Task item: Set the whole listing down again exactly as written.

Extracted information:
Content starts

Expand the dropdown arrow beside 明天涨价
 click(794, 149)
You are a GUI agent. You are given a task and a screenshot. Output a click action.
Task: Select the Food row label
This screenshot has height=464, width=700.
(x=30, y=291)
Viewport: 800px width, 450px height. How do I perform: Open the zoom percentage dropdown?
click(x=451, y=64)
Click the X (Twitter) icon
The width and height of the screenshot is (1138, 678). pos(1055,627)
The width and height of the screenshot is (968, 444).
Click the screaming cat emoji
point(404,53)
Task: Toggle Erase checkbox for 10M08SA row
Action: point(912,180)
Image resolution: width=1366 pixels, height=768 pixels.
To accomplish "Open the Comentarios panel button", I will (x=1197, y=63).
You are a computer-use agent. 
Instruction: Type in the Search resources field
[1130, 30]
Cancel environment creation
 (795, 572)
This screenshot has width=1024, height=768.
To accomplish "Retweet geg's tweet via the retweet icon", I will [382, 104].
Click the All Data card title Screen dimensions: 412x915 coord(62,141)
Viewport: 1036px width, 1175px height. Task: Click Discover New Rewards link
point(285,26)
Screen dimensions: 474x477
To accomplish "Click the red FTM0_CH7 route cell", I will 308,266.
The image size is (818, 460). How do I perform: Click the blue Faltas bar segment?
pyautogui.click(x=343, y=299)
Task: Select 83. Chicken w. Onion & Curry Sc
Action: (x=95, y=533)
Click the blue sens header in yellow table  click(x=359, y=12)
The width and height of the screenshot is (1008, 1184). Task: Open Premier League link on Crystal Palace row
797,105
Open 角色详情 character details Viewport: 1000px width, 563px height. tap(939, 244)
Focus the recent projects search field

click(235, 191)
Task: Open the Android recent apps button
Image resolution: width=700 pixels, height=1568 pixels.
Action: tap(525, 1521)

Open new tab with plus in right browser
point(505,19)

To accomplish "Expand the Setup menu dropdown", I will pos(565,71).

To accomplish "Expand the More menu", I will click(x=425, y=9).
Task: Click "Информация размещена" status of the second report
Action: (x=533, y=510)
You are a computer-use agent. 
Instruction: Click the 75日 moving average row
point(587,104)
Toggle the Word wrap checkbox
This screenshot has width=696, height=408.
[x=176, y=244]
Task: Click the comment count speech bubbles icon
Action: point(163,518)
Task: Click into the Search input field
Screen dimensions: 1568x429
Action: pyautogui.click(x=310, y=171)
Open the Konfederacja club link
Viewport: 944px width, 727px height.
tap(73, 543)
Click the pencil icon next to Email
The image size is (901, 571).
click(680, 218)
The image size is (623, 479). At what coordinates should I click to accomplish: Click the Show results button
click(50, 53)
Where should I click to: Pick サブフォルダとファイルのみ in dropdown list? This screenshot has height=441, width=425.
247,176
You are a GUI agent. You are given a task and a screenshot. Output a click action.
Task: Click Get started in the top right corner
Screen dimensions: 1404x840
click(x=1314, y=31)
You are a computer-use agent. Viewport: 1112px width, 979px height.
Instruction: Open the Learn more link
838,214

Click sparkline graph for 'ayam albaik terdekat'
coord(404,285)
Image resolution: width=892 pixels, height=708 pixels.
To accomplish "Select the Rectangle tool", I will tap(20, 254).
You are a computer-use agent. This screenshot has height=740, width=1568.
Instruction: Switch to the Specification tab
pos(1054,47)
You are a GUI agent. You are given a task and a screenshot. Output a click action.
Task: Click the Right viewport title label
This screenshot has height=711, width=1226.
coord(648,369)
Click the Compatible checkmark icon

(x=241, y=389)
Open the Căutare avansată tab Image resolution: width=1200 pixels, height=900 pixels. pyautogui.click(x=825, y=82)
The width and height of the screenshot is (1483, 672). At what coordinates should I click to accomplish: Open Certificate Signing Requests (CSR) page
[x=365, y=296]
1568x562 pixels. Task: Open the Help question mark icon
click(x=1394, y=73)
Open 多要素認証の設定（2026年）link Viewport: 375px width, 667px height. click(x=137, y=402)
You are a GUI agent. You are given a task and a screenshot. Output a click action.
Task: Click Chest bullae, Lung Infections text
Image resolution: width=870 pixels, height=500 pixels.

Content ends

Reply:
Expand the dropdown arrow beside 明天涨价
 click(794, 149)
You are a GUI agent. You are given a task and a screenshot. Output a click action.
Task: Select the Food row label
This screenshot has height=464, width=700.
(x=30, y=291)
Viewport: 800px width, 450px height. How do I perform: Open the zoom percentage dropdown?
click(x=451, y=64)
Click the X (Twitter) icon
The width and height of the screenshot is (1138, 678). pos(1055,627)
The width and height of the screenshot is (968, 444).
Click the screaming cat emoji
point(404,53)
Task: Toggle Erase checkbox for 10M08SA row
Action: point(912,180)
Image resolution: width=1366 pixels, height=768 pixels.
To accomplish "Open the Comentarios panel button", I will (x=1197, y=63).
You are a computer-use agent. 
Instruction: Type in the Search resources field
[1130, 30]
Cancel environment creation
 (795, 572)
This screenshot has width=1024, height=768.
To accomplish "Retweet geg's tweet via the retweet icon", I will [382, 104].
Click the All Data card title Screen dimensions: 412x915 coord(62,141)
Viewport: 1036px width, 1175px height. Task: Click Discover New Rewards link
point(285,26)
Screen dimensions: 474x477
To accomplish "Click the red FTM0_CH7 route cell", I will 308,266.
The image size is (818, 460). How do I perform: Click the blue Faltas bar segment?
pyautogui.click(x=343, y=299)
Task: Select 83. Chicken w. Onion & Curry Sc
Action: (x=95, y=533)
Click the blue sens header in yellow table  click(x=359, y=12)
The width and height of the screenshot is (1008, 1184). Task: Open Premier League link on Crystal Palace row
797,105
Open 角色详情 character details Viewport: 1000px width, 563px height. tap(939, 244)
Focus the recent projects search field

click(235, 191)
Task: Open the Android recent apps button
Image resolution: width=700 pixels, height=1568 pixels.
Action: tap(525, 1521)

Open new tab with plus in right browser
point(505,19)

To accomplish "Expand the Setup menu dropdown", I will pos(565,71).

To accomplish "Expand the More menu", I will click(x=425, y=9).
Task: Click "Информация размещена" status of the second report
Action: (x=533, y=510)
You are a computer-use agent. 
Instruction: Click the 75日 moving average row
point(587,104)
Toggle the Word wrap checkbox
This screenshot has width=696, height=408.
[x=176, y=244]
Task: Click the comment count speech bubbles icon
Action: point(163,518)
Task: Click into the Search input field
Screen dimensions: 1568x429
Action: pyautogui.click(x=310, y=171)
Open the Konfederacja club link
Viewport: 944px width, 727px height.
tap(73, 543)
Click the pencil icon next to Email
The image size is (901, 571).
click(680, 218)
The image size is (623, 479). At what coordinates should I click to accomplish: Click the Show results button
click(50, 53)
Where should I click to: Pick サブフォルダとファイルのみ in dropdown list? This screenshot has height=441, width=425.
247,176
You are a GUI agent. You are given a task and a screenshot. Output a click action.
Task: Click Get started in the top right corner
Screen dimensions: 1404x840
click(x=1314, y=31)
You are a computer-use agent. Viewport: 1112px width, 979px height.
Instruction: Open the Learn more link
838,214

Click sparkline graph for 'ayam albaik terdekat'
coord(404,285)
Image resolution: width=892 pixels, height=708 pixels.
To accomplish "Select the Rectangle tool", I will tap(20, 254).
You are a computer-use agent. This screenshot has height=740, width=1568.
Instruction: Switch to the Specification tab
pos(1054,47)
You are a GUI agent. You are given a task and a screenshot. Output a click action.
Task: Click the Right viewport title label
This screenshot has height=711, width=1226.
coord(648,369)
Click the Compatible checkmark icon

(x=241, y=389)
Open the Căutare avansată tab Image resolution: width=1200 pixels, height=900 pixels. pyautogui.click(x=825, y=82)
The width and height of the screenshot is (1483, 672). At what coordinates should I click to accomplish: Open Certificate Signing Requests (CSR) page
[x=365, y=296]
1568x562 pixels. Task: Open the Help question mark icon
click(x=1394, y=73)
Open 多要素認証の設定（2026年）link Viewport: 375px width, 667px height. click(x=137, y=402)
You are a GUI agent. You are given a task and a screenshot. Output a click action.
Task: Click Chest bullae, Lung Infections text
Image resolution: width=870 pixels, height=500 pixels.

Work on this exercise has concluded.